Being disabled and poor for deaf persons meant being unable to access emergency information through television, TTY, or other communications for the deaf because public communications systems were compromised, and those available through the federal government were holed up outside the city awaiting orders to move into New Orleans.

Being disabled and poor meant being unable to secure life-saving food and water as many were trapped within the confines of inadequately supplied shelters, the convention center, or the Superdome with all the other evacuees.

Being disabled and poor meant that when you died sitting in your wheelchair some respectful survivor might cover you with a sheet or some plastic.

Being disabled and poor meant that when the first responders at long, long last got to the Superdome, disabled persons were forced to leave their wheelchairs, walkers, crutches, and service animals behind, as these were not allowed on the buses.

Being disabled and poor means that one will have to wait months and months—if not years—to replace the wheelchairs and service animals that were taken from them in New Orleans.

Being disabled and poor often meant being evacuated to some nursing home in a strange town where one will have to fight hard to ever acquire the support services to live in the community again.

Being disabled and poor means needing Medicaid yet being relocated to another state where state governors have cut Medicaid to the extent that it is not serving those already enrolled; it is to find out that people are being dropped off the roles by the thousands—not added—when you desperately need your medications.

Being disabled and poor in need of accessible housing means depending upon the Department of Housing and Urban Development (HUD) which has allowed its funding to be cut so thin by the Bush administration that it is pitting the evacuees against the already poor and homeless in need of low-income housing. At the time of writing, HUD has refused to offer any emergency funding to the nation’s housing authorities that are providing housing assistance to Katrina’s victims.

Being disabled and poor meant that if one managed to get to a Red Cross shelter with their wheelchair, that the Red Cross would deny one entrance into their shelters because the shelters were not accessible. When the National Organization on Disability advocates went down there to see what was going on, they too were denied access.1

We don’t have and may never have the data to tell us how many disabled people lost their lives when the waters rose above their heads. We do know that disabled people were disproportionately affected. I’m sure the government does not want the public to know how many disabled persons drowned—their bodies bloated, floating in the toxic sewer that was once a street—or dehydrated or starved in this preventable catastrophe and its aftermath.

→ PARTS OF THE EXERCISE
1 > Summarize the passage on disabled and poor people during Katrina in two sentences.
2 > Carry the passage on disabled and poor people during Katrina further, picking up after its final sentence.
The data that follow aren't needed for anything here.

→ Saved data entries

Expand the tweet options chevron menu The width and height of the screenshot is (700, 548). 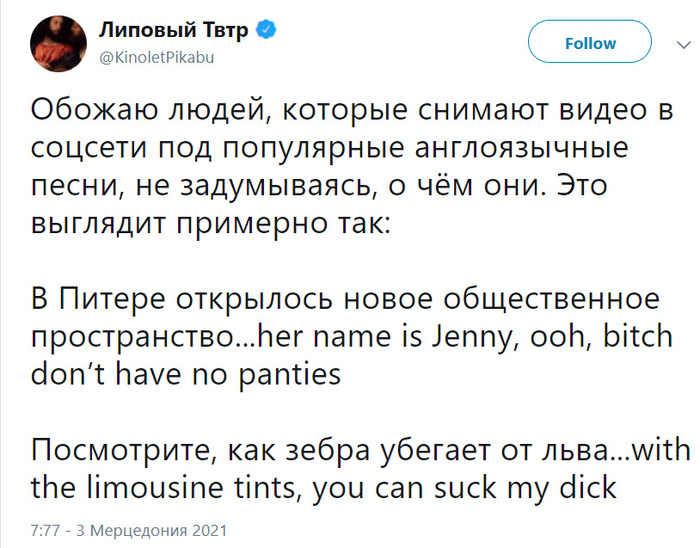[683, 45]
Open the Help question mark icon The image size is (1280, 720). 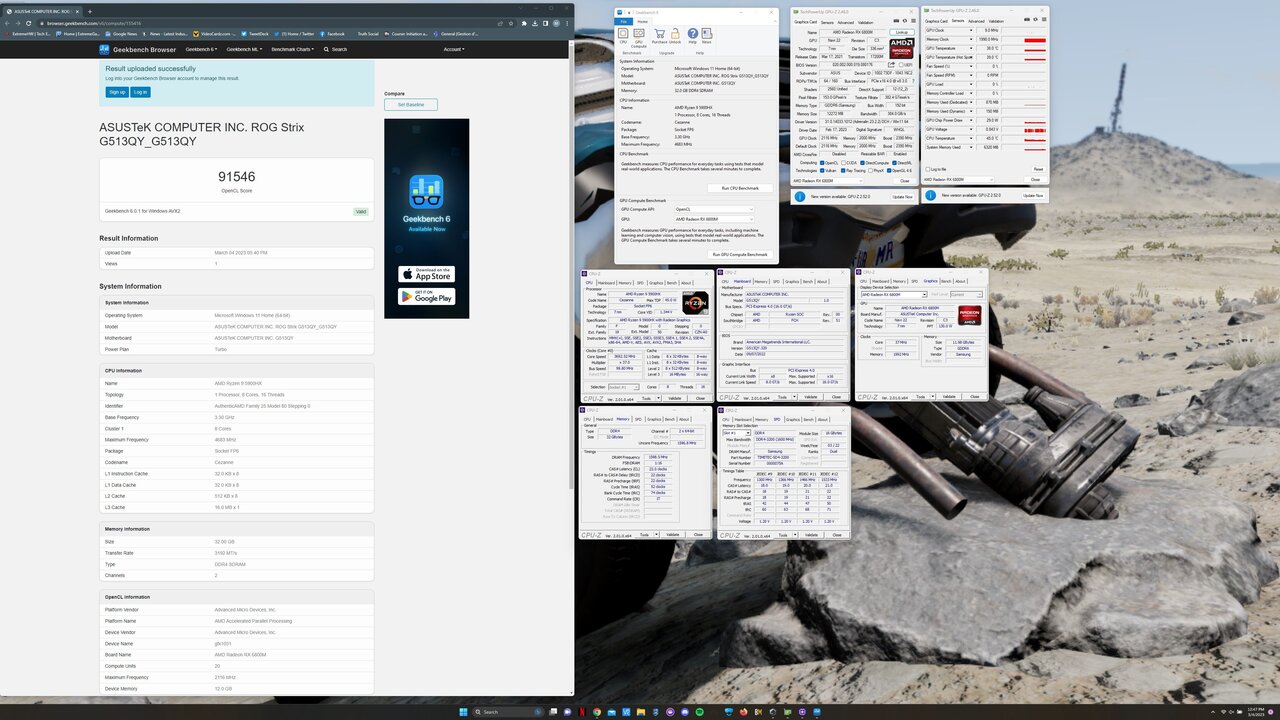click(x=693, y=34)
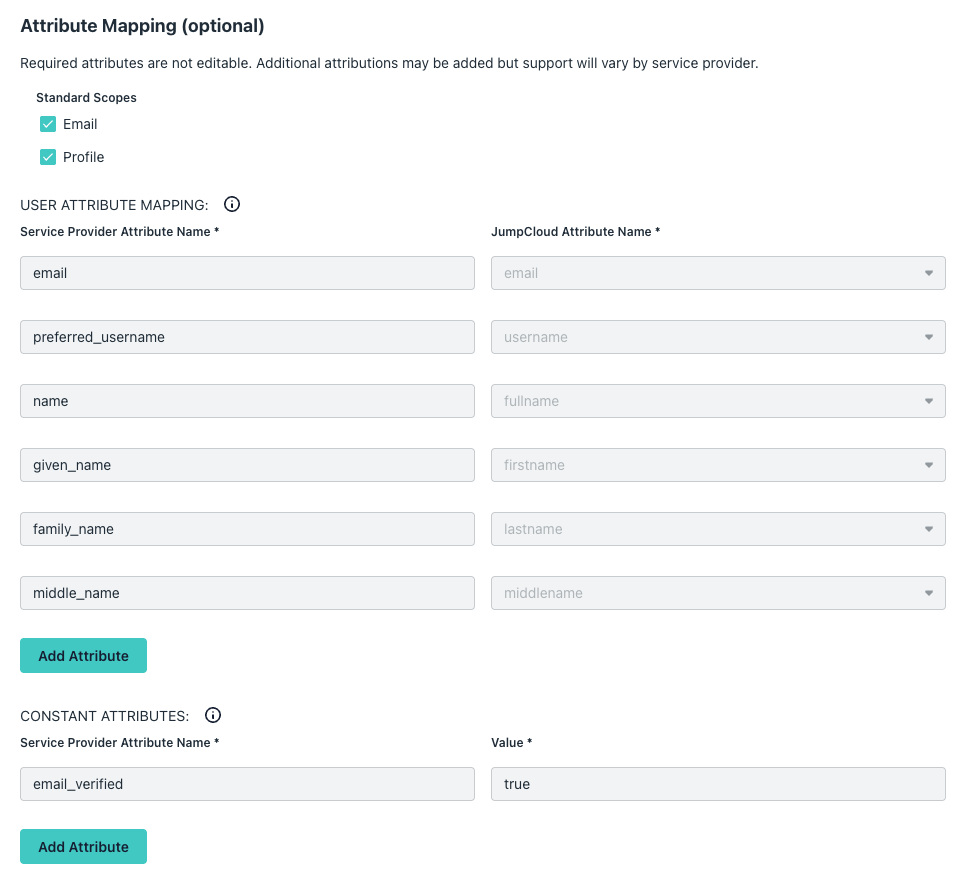Click info icon beside Constant Attributes
This screenshot has width=973, height=877.
pyautogui.click(x=213, y=716)
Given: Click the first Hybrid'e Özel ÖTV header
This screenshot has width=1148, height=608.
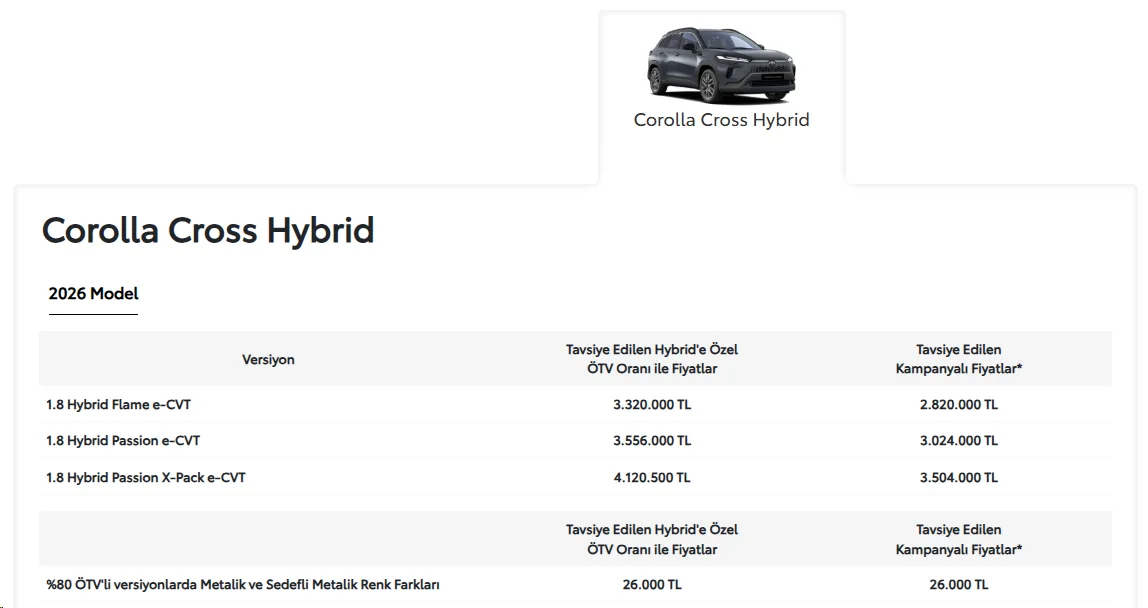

→ RESULTS IN ORDER
1 > For disabled and poor people in New Orleans, Katrina meant losing access to emergency information and life-saving food and water, being forced to leave wheelchairs and service animals behind, and being turned away from inaccessible Red Cross shelters. Afterward they faced nursing home placements, Medicaid cuts, and thin HUD housing funding, and while the number who died may never be known, disabled people were disproportionately affected.

2 >
But the tremendous loss of life and ongoing devastation was not at root caused by Hurricane Katrina. It was caused by a corrupt government run by people who saw more profit for themselves and their friends in diverting taxpayer dollars to multibillion-dollar corporate contracts in a senseless and lawless war, and doling tax cuts out to the richest people in this nation, rather than in buttressing the faulty levee system protecting New Orleans from Lake Pontchartrain.

When Bush said, “I don’t think anybody anticipated the breach of the levees,” he lied.2 The Corps of Engineers, the Federal Emergency Management Agency, and other scientific experts alerted the nation it needed to devote resources and taxpayer dollars to fix this “accident” waiting to happen. The Times-Picayune, the daily newspaper of New Orleans, published numerous articles during the last two years citing the danger caused by the loss of hurricane protection funds to the war in Iraq.3

The Bush administration slashed funds for flood control operations in New Orleans. Bush’s war left the Corps of Engineers only 20 percent of the needed funding to protect New Orleans.

Bush played golf and turned away as hundreds of people—including disabled persons—drowned and starved.

What happened to disabled poor people in New Orleans is nothing less than criminally negligent homicide. Bush says he is responsible; but the question is will the nation hold the man accountable for murder?